Taking over regulatory oversight doesn’t reduce or eliminate any existing restrictions, he added. It just means state agencies are helping eliminate a bureaucratic chokepoint.

“That way the work is being done by local people who understand the industry, understand what is required, and could really speed up the process,” McConnaughey said. “I think that would be a game-changer for the industry here in Wyoming.”

Cooper: Federal Process Insane

Looking over the history of the new wells he’s about to drill, Cooper sees a sharp contrast between federal and state processes. 

“It’s absolutely insane,” he said. “We are moving pretty fast now, but this is one of those things where … it would be really helpful going forward if the Secretary of the Interior and the Secretary of Energy are focusing on streamlining the permitting process with the federal government.

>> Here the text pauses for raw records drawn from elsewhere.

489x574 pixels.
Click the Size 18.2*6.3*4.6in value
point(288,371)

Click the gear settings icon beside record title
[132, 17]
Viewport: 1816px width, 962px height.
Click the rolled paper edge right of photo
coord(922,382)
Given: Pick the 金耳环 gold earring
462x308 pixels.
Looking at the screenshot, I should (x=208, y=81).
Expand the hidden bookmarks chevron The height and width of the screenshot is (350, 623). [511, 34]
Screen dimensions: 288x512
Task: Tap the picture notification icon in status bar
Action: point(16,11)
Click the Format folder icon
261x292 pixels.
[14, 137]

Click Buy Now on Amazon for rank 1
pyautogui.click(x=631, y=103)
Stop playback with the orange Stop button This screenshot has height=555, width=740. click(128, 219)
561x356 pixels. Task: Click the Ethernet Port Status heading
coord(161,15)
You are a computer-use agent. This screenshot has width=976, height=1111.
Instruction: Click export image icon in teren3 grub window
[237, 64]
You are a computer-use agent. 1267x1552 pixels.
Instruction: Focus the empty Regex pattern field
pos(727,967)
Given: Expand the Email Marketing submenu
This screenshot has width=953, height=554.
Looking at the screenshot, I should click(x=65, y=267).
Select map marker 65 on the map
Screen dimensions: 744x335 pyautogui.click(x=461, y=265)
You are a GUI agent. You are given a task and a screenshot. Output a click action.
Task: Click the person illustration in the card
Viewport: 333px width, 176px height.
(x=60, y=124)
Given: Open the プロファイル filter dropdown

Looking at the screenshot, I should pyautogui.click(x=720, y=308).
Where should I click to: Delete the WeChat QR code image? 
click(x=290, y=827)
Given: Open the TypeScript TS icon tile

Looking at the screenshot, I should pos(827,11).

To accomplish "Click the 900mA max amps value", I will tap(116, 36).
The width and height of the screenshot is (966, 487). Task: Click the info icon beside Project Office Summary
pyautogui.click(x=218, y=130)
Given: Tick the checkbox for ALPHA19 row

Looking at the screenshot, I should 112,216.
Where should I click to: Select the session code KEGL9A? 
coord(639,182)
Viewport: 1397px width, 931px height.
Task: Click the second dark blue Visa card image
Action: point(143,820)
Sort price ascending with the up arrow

I would like to see it more in line with the way the state of Wyoming moves forward. fter you acquire the lease, then you approach the state of Wyoming and file for your permits. If you own the lease 100%, then it takes basically a two-week period from the time you apply for your permits to when they’re issued.

"After that, a rig moves onto the location, a well pad is built, and you’re “good to go.

“Then you just drill the well and tie your well to an existing oil line and an existing gas line, and you sell your product into the existing oil and gas lines and that’s how it works. It’s very efficient, and that’s what the federal government should strive for, because then it would generate a lot more revenue for the federal government.”

Renée Jean can be reached at renee@cowboystatedaily.com.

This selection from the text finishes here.